What Is
SEO You have a website. You want
to bring visitors to it. There are two methods to do this: advertising and search
engine optimization (SEO). Ideally you will combine these methods to make your
website a success. Advertising includes old fashioned tv, radio, and print ads
as well as options such as placing an ad in the yellow pages or participating
in an online advertising program. Search engine optimization is the practice of
designing and advertising your website in such a way as to help end-users find
your website when they search for topics related to your website. Having your
website optimized for search engines not only brings you relevant traffic but
it also helps end-users find what they are looking for with less effort. For these
reasons every website should be search engine optimized. There are a lot
of gimmicks when it comes to search engine optimization. SEO companies exist to
help you optimize your website but it can be difficult to separate the con-artists
from the real consultants. Some practices can have great short-term results while
having horrible long-term results. It's important to avoid these types of tactics
as they can ruin your website and your business. Here we'll describe the tactics
that will really work. They are simple but powerful. Tricks and gimmicks you can
do without. Ethical and tasteful behavior will give you the best results. SEO
can be a 30-minute job or a permanent activity. Sometimes it is enough to do some
generic SEO in order to get high in search engines – for instance, if you
are a leader for rare keywords, then you do not have a lot to do in order to get
decent placement. But in most cases, if you really want to be at the top, you
need to pay special attention to SEO and devote significant amounts of time and
effort to it. Even if you plan to do some basic SEO, it is essential that you
understand how search engines work and which items are most important in SEO.
How Search Engines WorkThe
first basic truth you need to learn about SEO is that search engines are not humans.

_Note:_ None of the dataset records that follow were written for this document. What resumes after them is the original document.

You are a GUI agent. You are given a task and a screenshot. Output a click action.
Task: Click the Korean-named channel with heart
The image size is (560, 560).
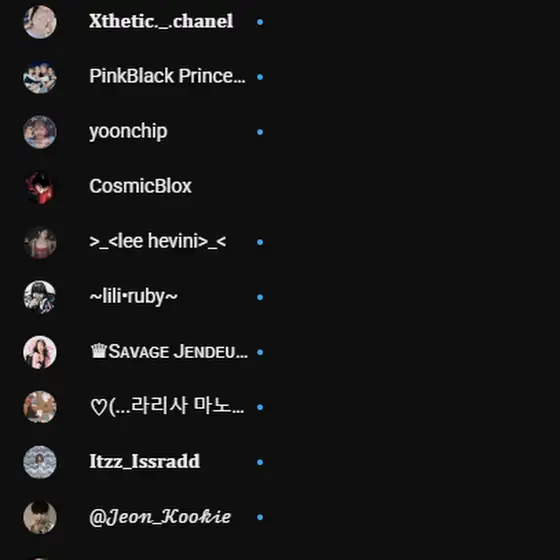pos(167,406)
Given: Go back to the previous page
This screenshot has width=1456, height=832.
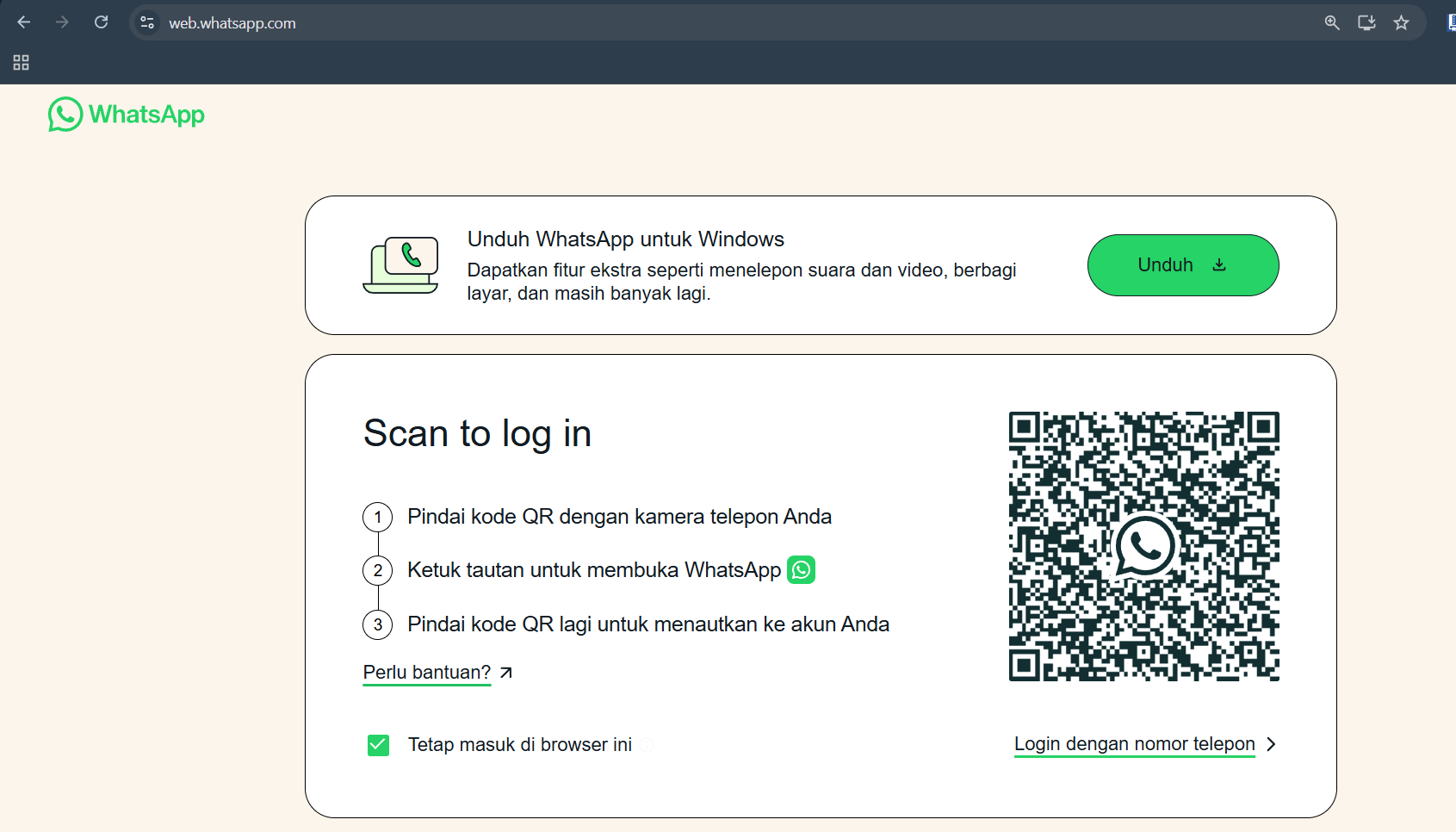Looking at the screenshot, I should tap(23, 22).
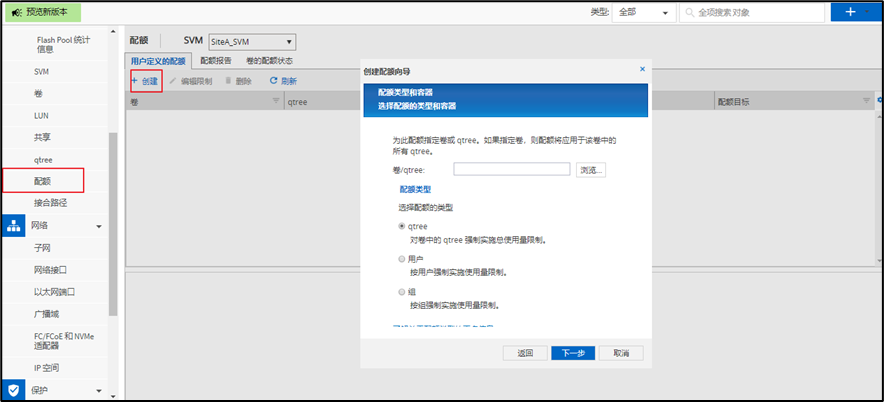Click the shield 保护 icon in sidebar

pyautogui.click(x=14, y=390)
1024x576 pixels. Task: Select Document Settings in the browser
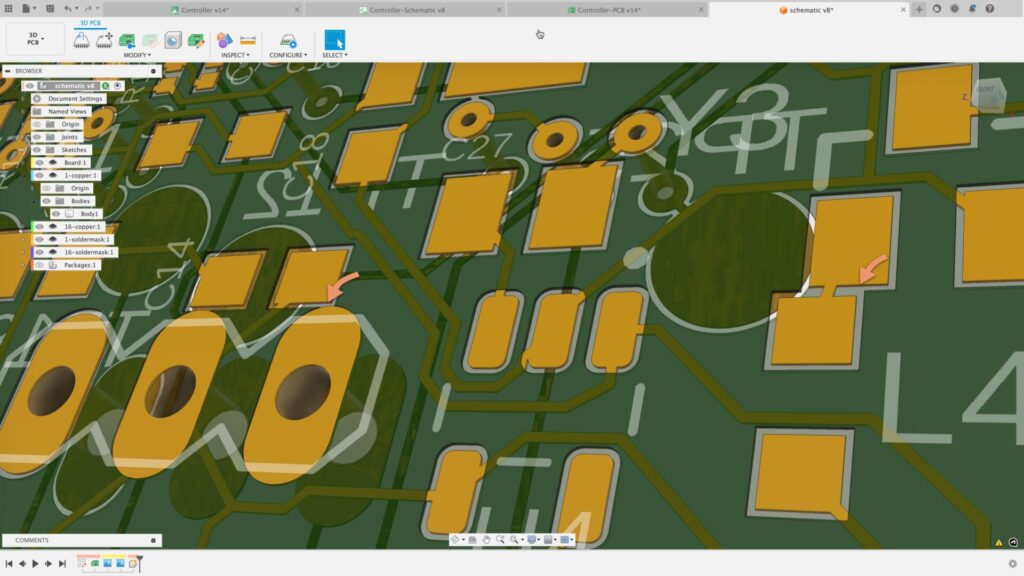(x=75, y=99)
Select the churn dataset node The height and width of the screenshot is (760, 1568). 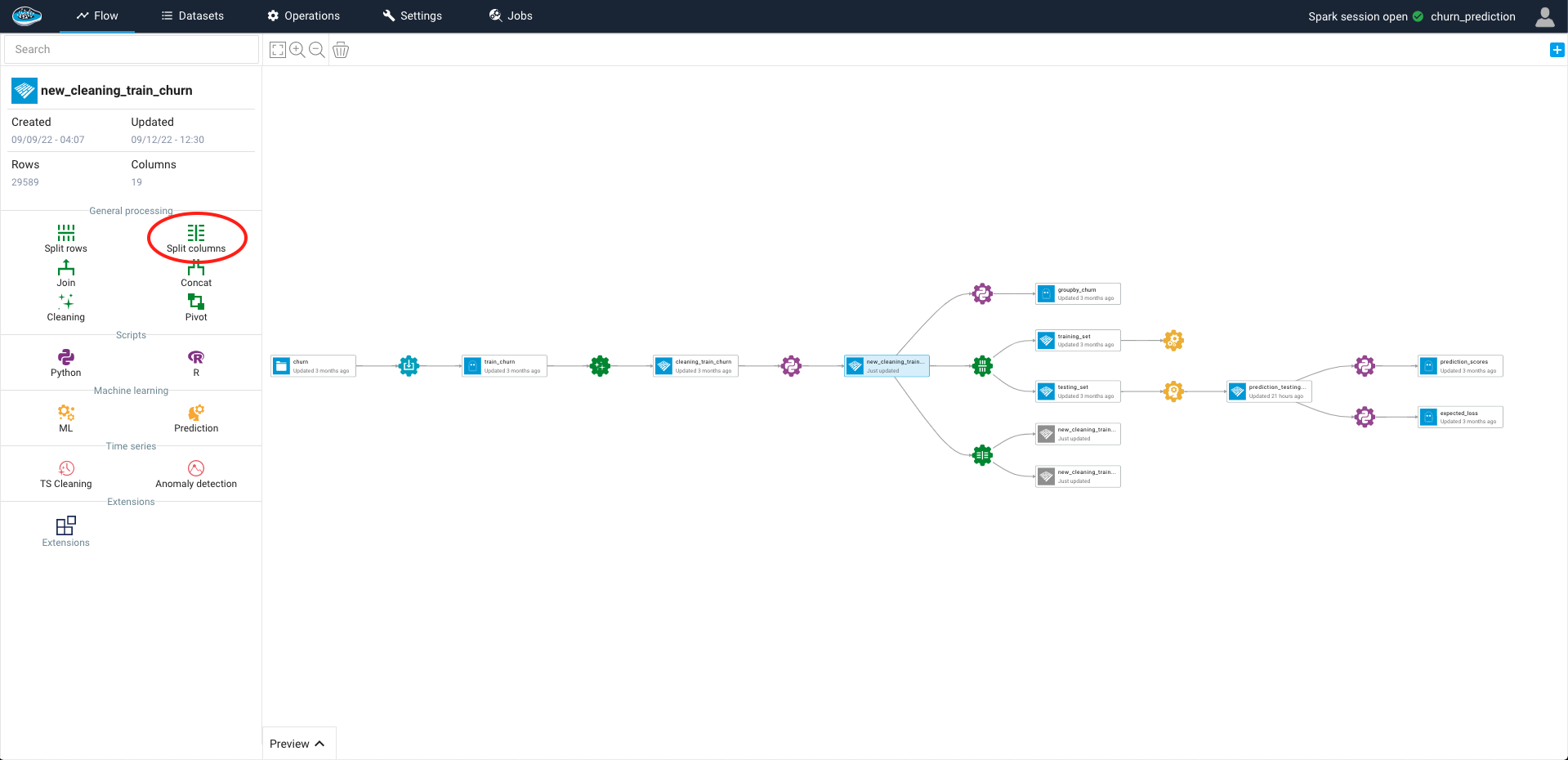pyautogui.click(x=313, y=365)
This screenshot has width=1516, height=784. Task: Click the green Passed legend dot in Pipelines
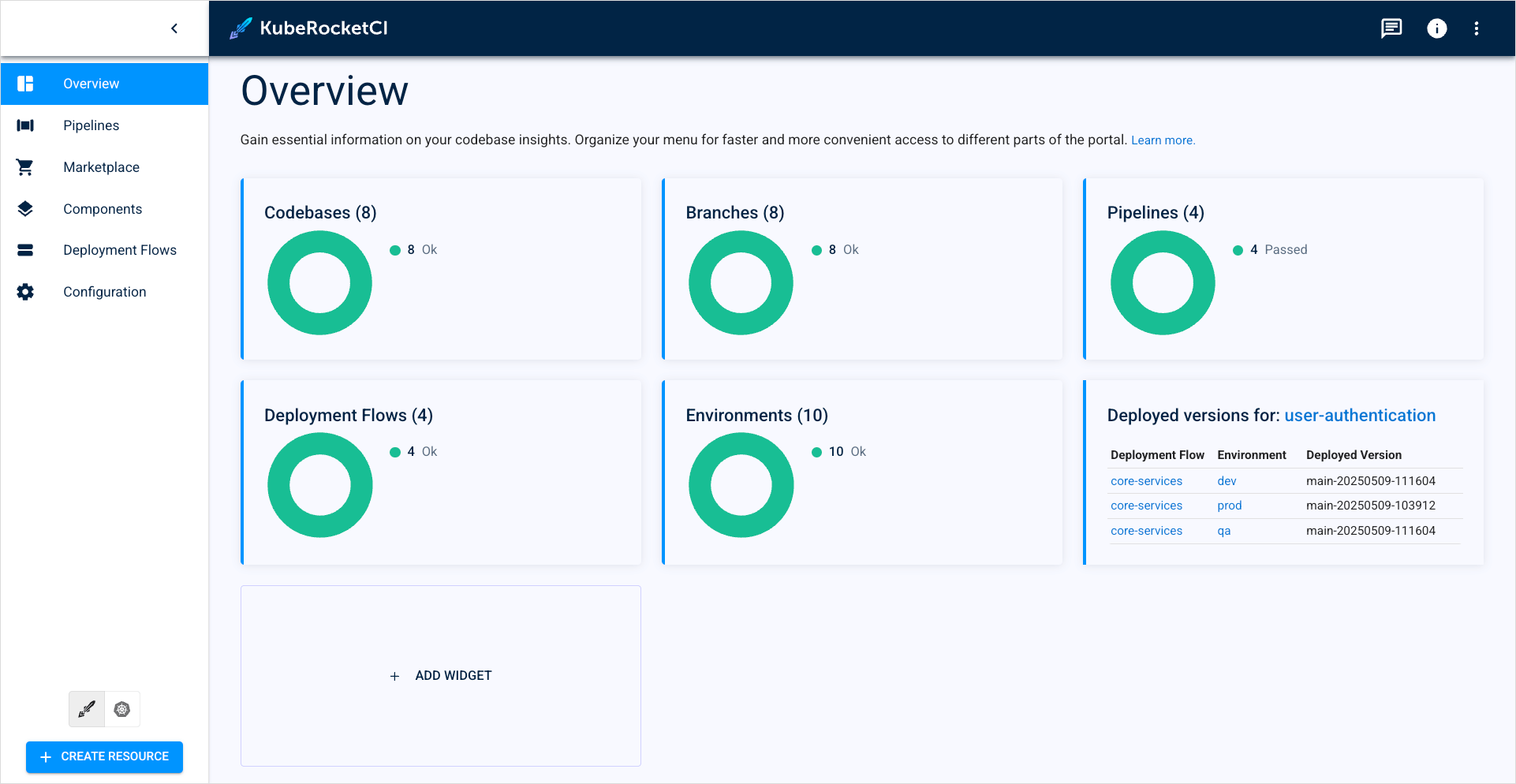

Search engines are text-driven. Search engines crawl the Web, looking at particular
site items (mainly text) to get an idea what a site is about. This brief explanation
is not the most precise because as we will see next, search engines perform several
activities in order to deliver search results – crawling, indexing,
processing, calculating relevancy, and retrieving. First,
search engines crawl the Web to see what is there. This task is performed
by e piece of software, called a crawler or a spider (or Googlebot,
as is the case with Google). Spiders follow links from one page to another and
index everything they find on their way. It is impossible for a spider to visit
a site daily just to see if a new page has appeared or if an existing page has
been modified. Sometimes crawlers will not visit your site for a month or two. What
you can do is to check what a crawler sees from your site. As already mentioned,
crawlers are not humans and they do not see images, Flash movies, JavaScript,
frames, password-protected pages and directories, so if you have tons of these
on your site, you'd better run the Spider Simulator below to see if these
goodies are viewable by the spider. If they are not viewable, they will not be
spidered, not indexed, not processed, etc. - in a word they will be non-existent
for search engines.
After
a page is crawled, the next step is to index its content. The indexed page
is stored in a giant database, from where it can later be retrieved. Essentially,
the process of indexing is identifying the words and expressions that best describe
the page and assigning the page to particular keywords.If your pages are optimized,
it will be easier for them to classify your pages correctly and for you –
to get higher rankings. When a search request comes, it compares the search
string in the search request with the indexed pages in the database. Since it
is likely that more than one pages contains the search string, the search engine
starts calculating the relevancy of each of the pages in its index to the
search string. There are various algorithms to calculate relevancy. Each
of these algorithms has different relative weights for common factors like keyword
density, links, or metatags. That is why different search engines give different
search results pages for the same search string. What is more, it is a known fact
that all major search engines, like Yahoo!, Google, MSN, etc. periodically change
their algorithms and if you want to keep at the top, you also need to adapt your
pages to the latest changes. The last step in search engines' activity
is retrieving the results. Basically, it is nothing more than simply displaying
them in the browser – i.e. the endless pages of search results that are
sorted from the most relevant to the least relevant sites. There are many
examples of the differences between search engines. For instance, for Yahoo! and
MSN, on-page keyword factors are of primary importance, while for Google links
are very, very important. Also, for Google sites are like wine – the older,
the better, while Yahoo! generally has no expressed preference towards sites and
domains with tradition (i.e. older ones). Thus you might need more time till your
site gets mature to be admitted to the top in Google, than in Yahoo!.